[Exercise objective]
Nothing but the lines holding the string "computer" should appear in the answer. Copy them from the entries.

[Data provided]
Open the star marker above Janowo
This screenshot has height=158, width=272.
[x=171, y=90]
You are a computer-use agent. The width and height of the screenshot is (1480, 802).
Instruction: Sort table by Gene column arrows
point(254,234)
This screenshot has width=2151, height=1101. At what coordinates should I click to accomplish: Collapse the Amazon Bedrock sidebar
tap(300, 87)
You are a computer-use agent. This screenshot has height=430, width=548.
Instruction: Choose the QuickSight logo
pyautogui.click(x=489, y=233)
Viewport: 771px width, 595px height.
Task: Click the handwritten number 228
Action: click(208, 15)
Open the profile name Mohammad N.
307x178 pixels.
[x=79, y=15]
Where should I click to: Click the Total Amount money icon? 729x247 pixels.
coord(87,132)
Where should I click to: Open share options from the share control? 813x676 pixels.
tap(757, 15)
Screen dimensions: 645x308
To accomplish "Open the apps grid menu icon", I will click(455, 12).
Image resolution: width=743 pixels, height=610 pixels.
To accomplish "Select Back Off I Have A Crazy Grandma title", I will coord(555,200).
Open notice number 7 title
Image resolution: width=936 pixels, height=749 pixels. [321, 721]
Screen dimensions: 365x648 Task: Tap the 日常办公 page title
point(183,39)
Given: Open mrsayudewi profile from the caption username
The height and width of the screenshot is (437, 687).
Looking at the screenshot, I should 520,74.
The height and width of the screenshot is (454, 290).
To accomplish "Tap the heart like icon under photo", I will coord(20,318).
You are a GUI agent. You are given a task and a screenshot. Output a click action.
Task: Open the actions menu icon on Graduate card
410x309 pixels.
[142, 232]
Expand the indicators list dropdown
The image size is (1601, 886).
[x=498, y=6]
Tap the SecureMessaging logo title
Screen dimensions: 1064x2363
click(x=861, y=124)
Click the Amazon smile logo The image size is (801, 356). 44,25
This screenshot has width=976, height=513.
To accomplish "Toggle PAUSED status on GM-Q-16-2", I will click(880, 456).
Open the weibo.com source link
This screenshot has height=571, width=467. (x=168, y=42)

[Exercise result]
You are a computer-use agent. The width and height of the screenshot is (1480, 802).
You are a computer-use agent. This screenshot has height=430, width=548.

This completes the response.